Collected data entries

§

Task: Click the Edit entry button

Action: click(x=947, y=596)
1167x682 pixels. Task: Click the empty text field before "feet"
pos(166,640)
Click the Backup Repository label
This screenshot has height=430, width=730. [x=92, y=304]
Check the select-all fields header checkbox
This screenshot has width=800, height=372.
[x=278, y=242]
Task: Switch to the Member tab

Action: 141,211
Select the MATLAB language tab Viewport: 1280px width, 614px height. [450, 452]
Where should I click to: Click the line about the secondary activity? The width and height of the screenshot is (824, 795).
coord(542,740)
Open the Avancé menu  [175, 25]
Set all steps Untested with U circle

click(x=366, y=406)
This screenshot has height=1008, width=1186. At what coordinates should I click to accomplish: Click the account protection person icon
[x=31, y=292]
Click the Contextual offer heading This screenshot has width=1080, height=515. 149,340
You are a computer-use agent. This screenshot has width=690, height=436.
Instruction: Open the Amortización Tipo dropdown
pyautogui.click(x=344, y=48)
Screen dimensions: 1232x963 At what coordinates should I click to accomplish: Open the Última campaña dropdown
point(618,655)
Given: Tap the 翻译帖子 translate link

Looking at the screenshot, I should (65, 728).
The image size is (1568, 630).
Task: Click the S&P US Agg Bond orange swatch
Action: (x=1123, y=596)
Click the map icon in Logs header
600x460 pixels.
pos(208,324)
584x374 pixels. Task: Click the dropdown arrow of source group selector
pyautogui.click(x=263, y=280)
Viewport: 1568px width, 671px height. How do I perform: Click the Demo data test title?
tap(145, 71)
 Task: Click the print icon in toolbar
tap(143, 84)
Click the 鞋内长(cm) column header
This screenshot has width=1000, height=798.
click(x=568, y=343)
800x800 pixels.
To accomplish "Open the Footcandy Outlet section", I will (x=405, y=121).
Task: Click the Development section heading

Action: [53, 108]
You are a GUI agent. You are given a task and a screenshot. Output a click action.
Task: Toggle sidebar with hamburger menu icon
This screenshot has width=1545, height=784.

§

**Work to complete**
Produce an exact copy of the lines from the one containing "This screenshot has width=1000, height=798." through the final line of the data, both ends included, and only those.

**Task response**
This screenshot has width=1000, height=798.
click(x=568, y=343)
800x800 pixels.
To accomplish "Open the Footcandy Outlet section", I will (x=405, y=121).
Task: Click the Development section heading

Action: [53, 108]
You are a GUI agent. You are given a task and a screenshot. Output a click action.
Task: Toggle sidebar with hamburger menu icon
This screenshot has width=1545, height=784.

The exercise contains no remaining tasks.